OPTION 2: Overlap common fields from option 1

TEST (1 -- many) MEASUREMENT (1 -- many) RECORDING_POINT

Same as OPTION 1 except:
    MEASUREMENT: measurement for signals is the sample_rate
     RAW_POINT: raw_header* (FK) changed to measurement_id* (FK)
     RAW_HEADER: not needed

OPTION 3: Encode signals into BLOB TEST (1 -- many) MEASUREMENT

MEASUREMENT
  measurement_id*
  test_id (FK)
  rec_time as DATE
  measurement
  signal as BLOB

For a single value measurement is the measurement and signal is NULL
For signals measurement is the sample_rate and signal stores the encoded data points

OPTION 4: Overlap common fields, but use BLOBS

TEST (1 -- many) MEASUREMENT (1 -- many) RAW_DATA

MEASUREMENT             
  measurement_id*      
  test_id (FK)         
  rec_time as DATE     
  measurement

RAW_DATA        
  measurement_id* (FK)
  raw_data as BLOB

For a single value measurement is the measurement
For signals measurement is the sample_rate

Legend:

  • __*_ Fields followed by an asterisk are the complete primary key.
  • (FK) Fields followed by (FK) indicate field has foreign key constraint.
  • ____ All fields are of type NUMBER unless otherwise specified.

Other Info: The raw waveform data will be used in several ways: - plotted (does the plot look right) - filtered / smoothed (for better presentation) - obtain values (time at max, min value, fall time, etc)

Also, data will be acquired simultaneously over several channels.
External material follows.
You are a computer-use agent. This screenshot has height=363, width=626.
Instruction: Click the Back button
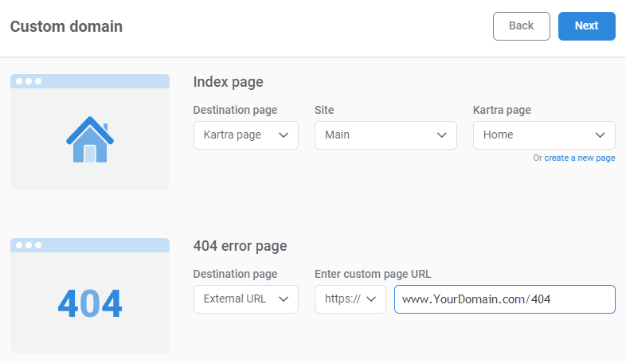coord(521,26)
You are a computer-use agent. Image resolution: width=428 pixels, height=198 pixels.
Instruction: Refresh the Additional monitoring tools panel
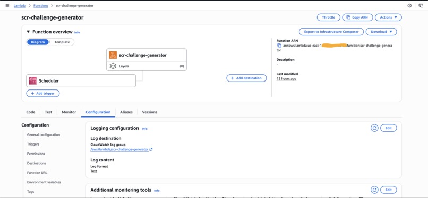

It would be useful to know what the value of Channel 2 is when Channel 1 first reaches 500 (of some unit).

A waveform typically has about 4,000 - 25,000 data points.

Other Thoughts/Questions: Can part of a BLOB be returned? In other words, could I pull out 4 bytes starting at byte 4000?

Can the blob be of a packed Oracle type, so that the values could be read by Oracle itself (ie: to obtain max, min, etc)

NOTE: This is a repost of General Oracle Data Collection Storage with better developed options.

+2  A: 

Believe it or not, I don't think there's really enough information here to say for sure. For example, how will the results typically be processed? Will they be plotted, or perhaps have some sort of numerical analysis performed on them? How big are your waveforms?

Unless your raw results are typically small, I don't like option 1 for this application. There's a lot of storage overhead to store one data point.

To a lesser extent, the same objection would apply to option 2.

Option 3 is the way I would likely go. I once developed an app for viewing waveforms from lightning strikes - millions of points per waveform. The only viable option is a BLOB for that kind of a dataset. And (again, depending on some of the unknowns) I'd seriously consider storing the data as binary floats or doubles and processing them with java or external C programs. Seriously, do you need keyed access to your individual data points? Isn't loading an array up and indexing into it far simpler, more compact and efficient?

DCookie
Questions answered in edit to main question. What are your thoughts?
Steven
A: 

How will you analyse those data later?

Assuming you are doing FFT or alike later, just go option 3 -- it would be easier and faster.